Data provided start

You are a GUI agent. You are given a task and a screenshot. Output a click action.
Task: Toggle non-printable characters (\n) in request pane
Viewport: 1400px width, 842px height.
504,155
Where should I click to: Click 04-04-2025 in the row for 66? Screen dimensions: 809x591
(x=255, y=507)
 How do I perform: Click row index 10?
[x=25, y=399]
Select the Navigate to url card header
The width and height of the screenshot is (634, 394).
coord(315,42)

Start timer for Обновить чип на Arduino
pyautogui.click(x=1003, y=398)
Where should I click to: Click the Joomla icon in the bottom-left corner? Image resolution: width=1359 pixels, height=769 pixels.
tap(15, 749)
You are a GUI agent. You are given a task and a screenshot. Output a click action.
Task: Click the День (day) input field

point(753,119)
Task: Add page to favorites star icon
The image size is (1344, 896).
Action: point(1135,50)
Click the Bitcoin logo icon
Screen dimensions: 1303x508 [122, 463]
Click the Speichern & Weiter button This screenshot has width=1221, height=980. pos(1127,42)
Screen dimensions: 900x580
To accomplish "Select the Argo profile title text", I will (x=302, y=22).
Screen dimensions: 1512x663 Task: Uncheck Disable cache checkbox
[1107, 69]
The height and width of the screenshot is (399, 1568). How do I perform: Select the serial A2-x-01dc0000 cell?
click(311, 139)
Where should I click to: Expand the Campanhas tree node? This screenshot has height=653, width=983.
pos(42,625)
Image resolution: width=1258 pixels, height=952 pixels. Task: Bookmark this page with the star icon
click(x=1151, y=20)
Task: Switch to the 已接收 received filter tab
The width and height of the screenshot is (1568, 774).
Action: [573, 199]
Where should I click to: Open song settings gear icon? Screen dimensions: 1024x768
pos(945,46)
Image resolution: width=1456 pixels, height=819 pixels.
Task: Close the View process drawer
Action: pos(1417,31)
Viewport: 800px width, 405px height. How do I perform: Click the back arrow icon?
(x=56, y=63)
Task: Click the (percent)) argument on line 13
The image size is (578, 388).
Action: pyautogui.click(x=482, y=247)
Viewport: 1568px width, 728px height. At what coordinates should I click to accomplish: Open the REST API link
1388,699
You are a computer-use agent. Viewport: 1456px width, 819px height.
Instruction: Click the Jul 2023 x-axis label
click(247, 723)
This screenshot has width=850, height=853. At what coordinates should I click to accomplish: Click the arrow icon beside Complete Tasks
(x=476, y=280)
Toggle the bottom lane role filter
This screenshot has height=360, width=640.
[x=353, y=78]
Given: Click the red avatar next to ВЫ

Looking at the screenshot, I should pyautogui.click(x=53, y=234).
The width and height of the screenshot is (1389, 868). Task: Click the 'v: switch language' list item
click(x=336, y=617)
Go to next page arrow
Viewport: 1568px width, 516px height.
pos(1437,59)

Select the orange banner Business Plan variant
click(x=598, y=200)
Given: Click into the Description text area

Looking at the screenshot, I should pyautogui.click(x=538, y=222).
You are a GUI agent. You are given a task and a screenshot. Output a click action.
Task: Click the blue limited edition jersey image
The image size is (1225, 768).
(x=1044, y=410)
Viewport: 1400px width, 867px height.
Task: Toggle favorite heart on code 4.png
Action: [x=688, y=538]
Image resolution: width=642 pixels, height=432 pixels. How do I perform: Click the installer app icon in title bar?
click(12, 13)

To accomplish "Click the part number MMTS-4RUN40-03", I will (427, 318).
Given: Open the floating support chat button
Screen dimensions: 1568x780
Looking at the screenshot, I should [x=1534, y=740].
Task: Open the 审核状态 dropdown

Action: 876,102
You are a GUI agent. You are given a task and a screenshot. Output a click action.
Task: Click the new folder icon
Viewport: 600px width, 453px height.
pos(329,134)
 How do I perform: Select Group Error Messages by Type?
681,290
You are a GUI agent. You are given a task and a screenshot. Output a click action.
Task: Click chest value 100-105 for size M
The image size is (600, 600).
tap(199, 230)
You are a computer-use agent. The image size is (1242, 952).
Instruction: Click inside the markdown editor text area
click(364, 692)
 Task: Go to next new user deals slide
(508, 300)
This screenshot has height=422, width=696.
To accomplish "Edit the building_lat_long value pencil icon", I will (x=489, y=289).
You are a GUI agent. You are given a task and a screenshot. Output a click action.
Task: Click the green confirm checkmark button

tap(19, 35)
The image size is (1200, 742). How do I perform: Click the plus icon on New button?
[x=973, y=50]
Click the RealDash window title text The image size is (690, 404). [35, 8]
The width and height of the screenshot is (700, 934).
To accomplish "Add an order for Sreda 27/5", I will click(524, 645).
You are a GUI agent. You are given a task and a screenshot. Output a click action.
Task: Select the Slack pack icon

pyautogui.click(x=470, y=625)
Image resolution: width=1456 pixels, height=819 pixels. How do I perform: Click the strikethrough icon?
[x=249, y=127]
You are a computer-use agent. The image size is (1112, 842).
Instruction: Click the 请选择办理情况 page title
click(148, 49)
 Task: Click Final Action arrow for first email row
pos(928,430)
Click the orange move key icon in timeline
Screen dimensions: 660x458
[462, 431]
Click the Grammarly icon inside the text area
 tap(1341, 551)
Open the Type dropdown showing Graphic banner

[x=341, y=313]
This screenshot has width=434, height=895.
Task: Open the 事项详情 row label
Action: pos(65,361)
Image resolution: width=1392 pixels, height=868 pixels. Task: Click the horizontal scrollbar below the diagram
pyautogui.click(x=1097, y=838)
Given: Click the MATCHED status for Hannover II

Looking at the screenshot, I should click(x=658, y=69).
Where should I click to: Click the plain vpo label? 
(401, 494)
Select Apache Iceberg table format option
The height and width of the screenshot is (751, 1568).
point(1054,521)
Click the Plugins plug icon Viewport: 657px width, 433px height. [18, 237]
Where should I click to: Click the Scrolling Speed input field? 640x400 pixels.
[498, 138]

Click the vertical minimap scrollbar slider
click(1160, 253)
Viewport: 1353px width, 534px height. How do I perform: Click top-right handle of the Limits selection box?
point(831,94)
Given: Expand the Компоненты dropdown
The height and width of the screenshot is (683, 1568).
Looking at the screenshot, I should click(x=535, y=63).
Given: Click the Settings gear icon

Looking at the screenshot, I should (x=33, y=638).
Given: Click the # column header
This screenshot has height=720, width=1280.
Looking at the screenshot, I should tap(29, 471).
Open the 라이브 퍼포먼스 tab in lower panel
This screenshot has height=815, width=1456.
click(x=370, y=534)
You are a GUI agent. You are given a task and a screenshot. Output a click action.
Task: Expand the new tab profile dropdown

Data provided end

» The problem: Copy out the records above verbatim, from the line containing "Given: Click the Settings gear icon" through the end of the records, with both ends included.

» Solution:
Given: Click the Settings gear icon

Looking at the screenshot, I should (x=33, y=638).
Given: Click the # column header
This screenshot has height=720, width=1280.
Looking at the screenshot, I should tap(29, 471).
Open the 라이브 퍼포먼스 tab in lower panel
This screenshot has height=815, width=1456.
click(x=370, y=534)
You are a GUI agent. You are given a task and a screenshot. Output a click action.
Task: Expand the new tab profile dropdown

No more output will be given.